I will do this stuff for my parents and it will be purely out of guilt. I am not bothered that they weren’t around for much childcare. It is more about their general relationship with me and their judgmental, critical and cold personalities.

I will hold a grudge about my awful childhood until the rest of their and my days. I will do what I have to do when they are older, but it will be the bare minimum and out of a sense of obligation.

I think it’s tough to care for older parents when you actually don’t like them much and they have not shown you care, interest or affection. I am sure that is what the OP is about. Not just babysitting.

Blibby · 25/07/2024 14:04

CautionConcealedEntrance · 25/07/2024 13:45

To all the posters who keep going on about 'well they raised you, didn't they?'.
As parents we are obliged to meet our children's needs, they did not ask to be born. There is a choice however to be supportive (whether hands on or just emotionally) once your child is no longer a child themselves...which if not given freely, is unlikely to be returned when in needy old age.

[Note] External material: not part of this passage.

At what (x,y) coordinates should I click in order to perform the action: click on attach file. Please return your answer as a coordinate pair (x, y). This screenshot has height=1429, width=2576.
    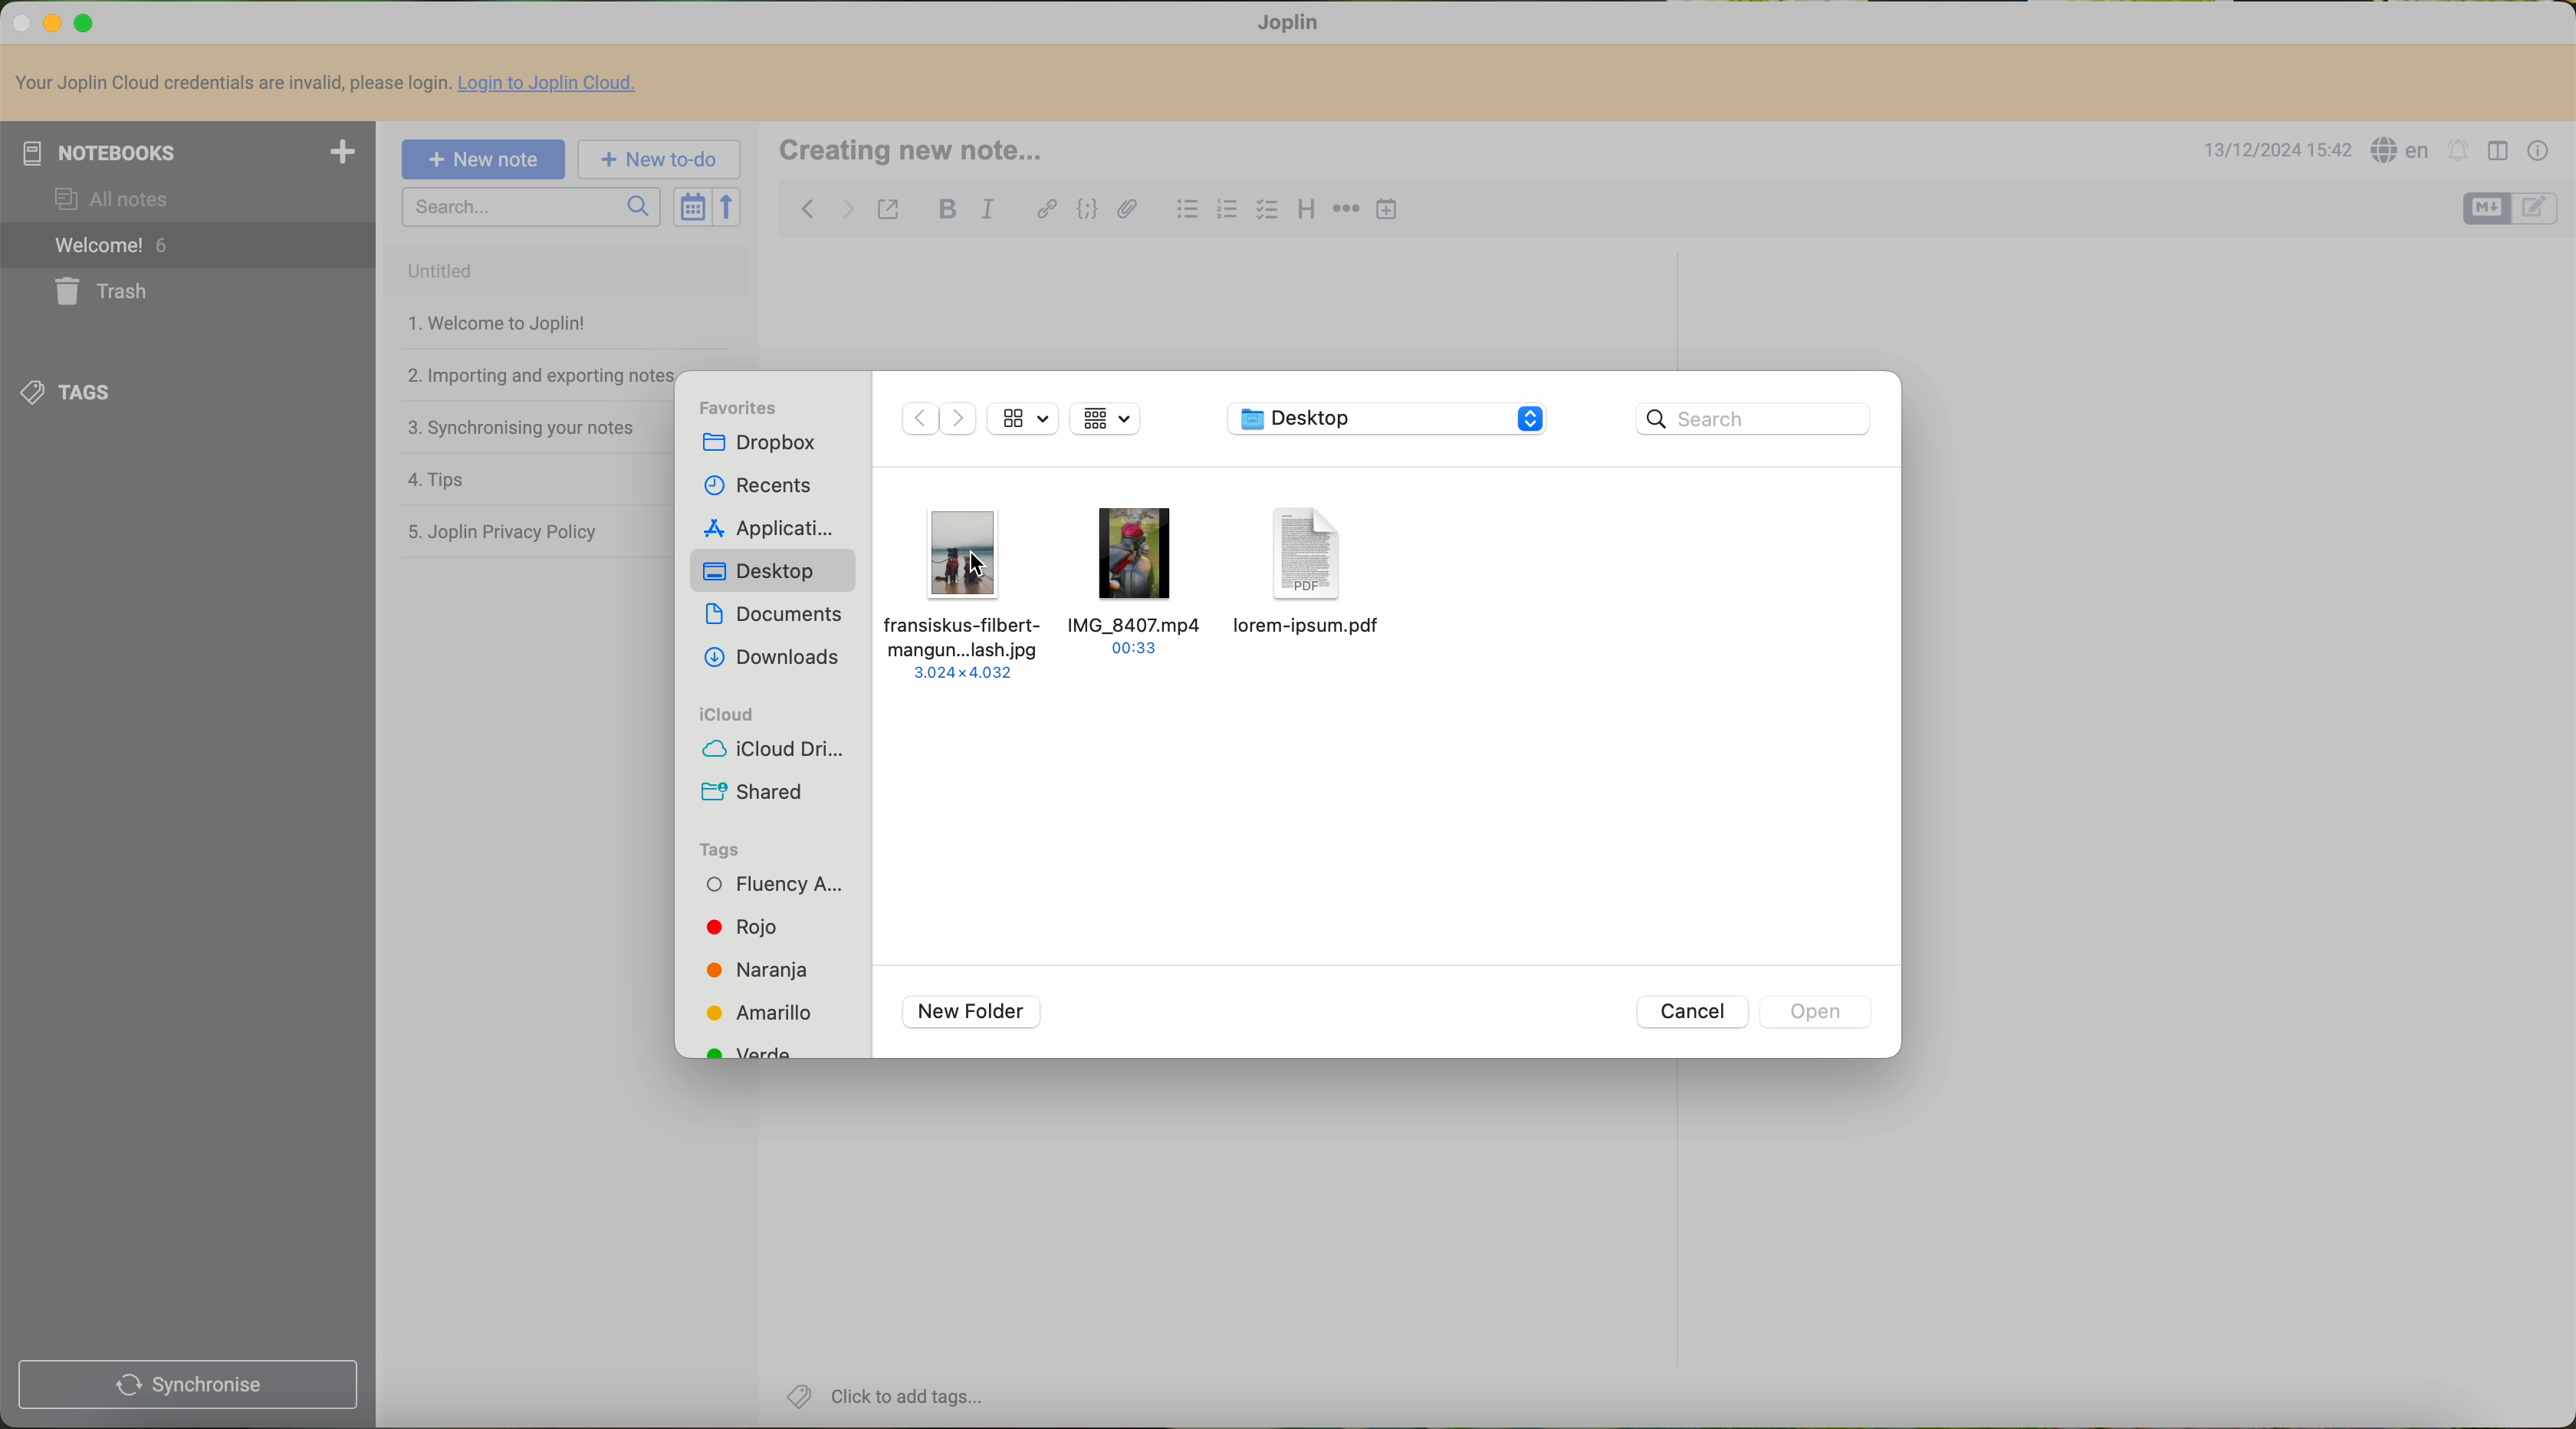
    Looking at the image, I should click on (1130, 204).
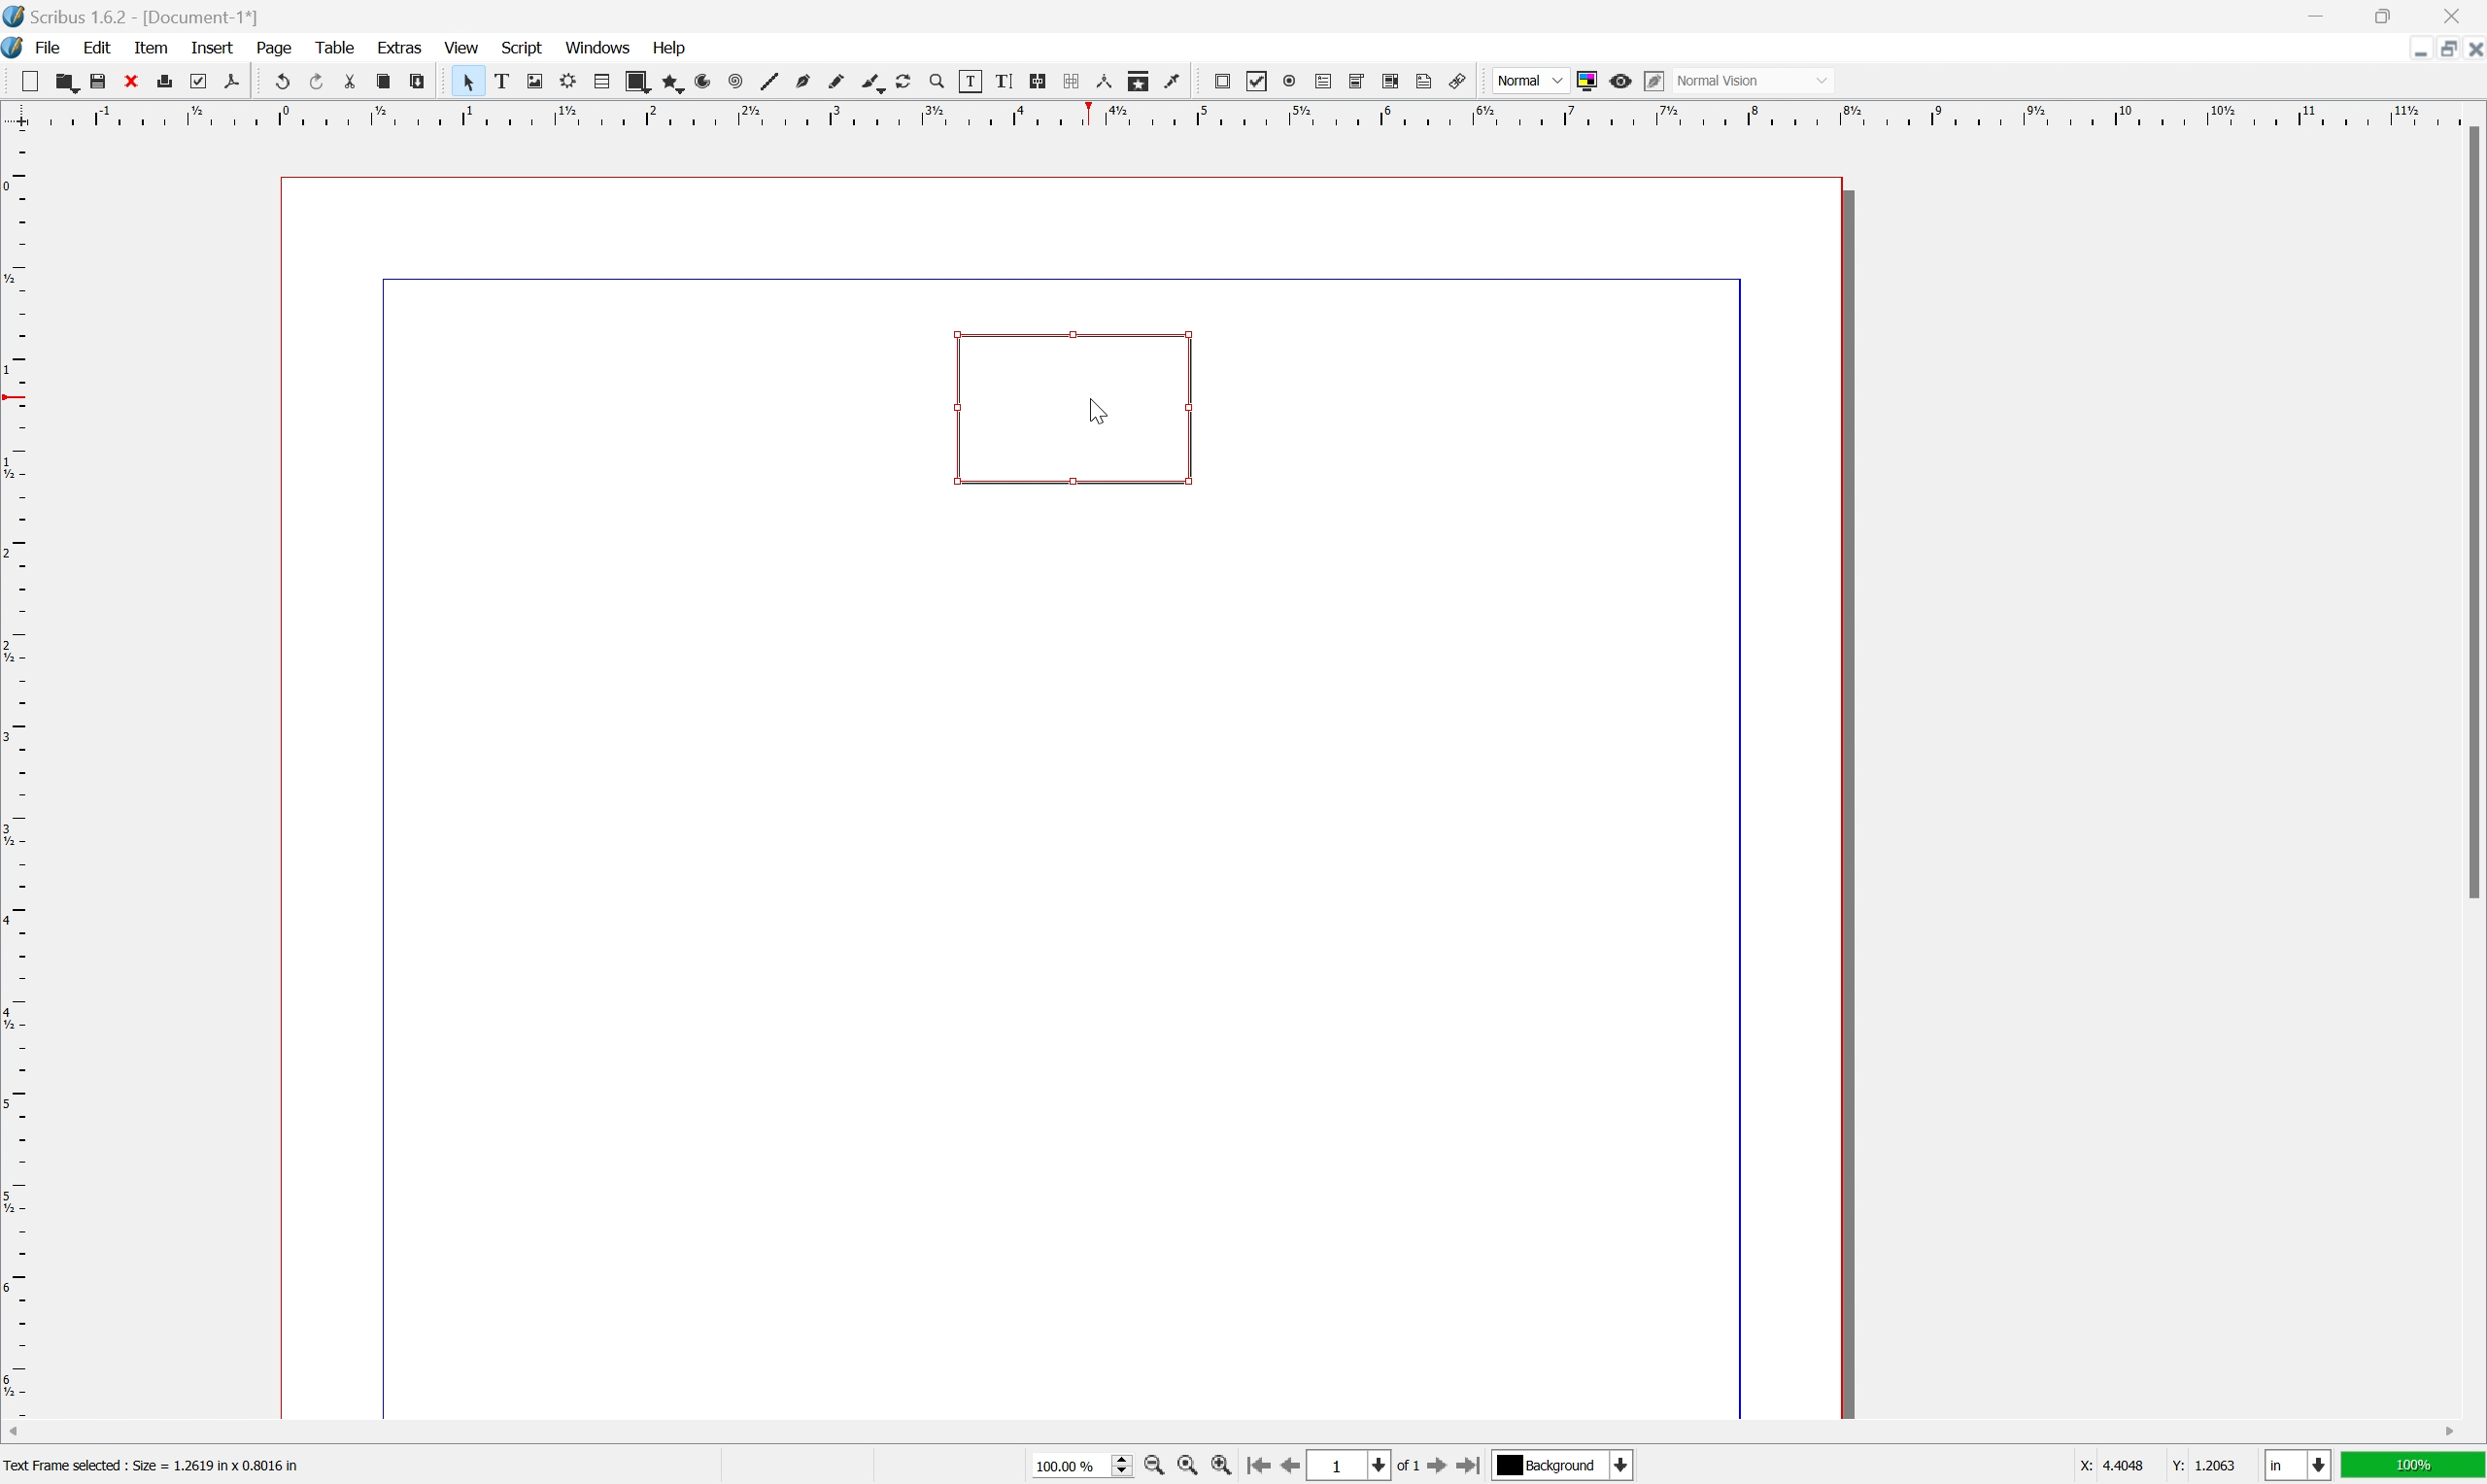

My parents lived a wonderful life, totally self absorbed in their own needs and wants - were always uninterested in building close relationships with me or my children. Yet now they are old, frail, less wealthy, failing cognitive abilities...they are suddenly discovering that maybe it would nice to able to lean on their children. Erm... I think not!

I agree. As I said in my post, I will do some of what I need to but I will definitely not go above and beyond.

In a way, I feel angry now more than ever about my awful childhood and how sad I was and how they did not care. It sounds almost psychopathic but inside I kind of feel I have some power at last in our relationship now that they are in their 80s and frail. I hate how scared I was for the first 30 years of my life around them.

safetyfreak · 25/07/2024 14:05

I feel millenials have had it tough with boomer parents who are frankly, quite a selfish generation who have taken a huge step back with their grandkids.

I suspect, there be more adults not willing to take on the full time carer role and will seek outside support. I feel this is positive! no one should be burnt out as a carer to their parent.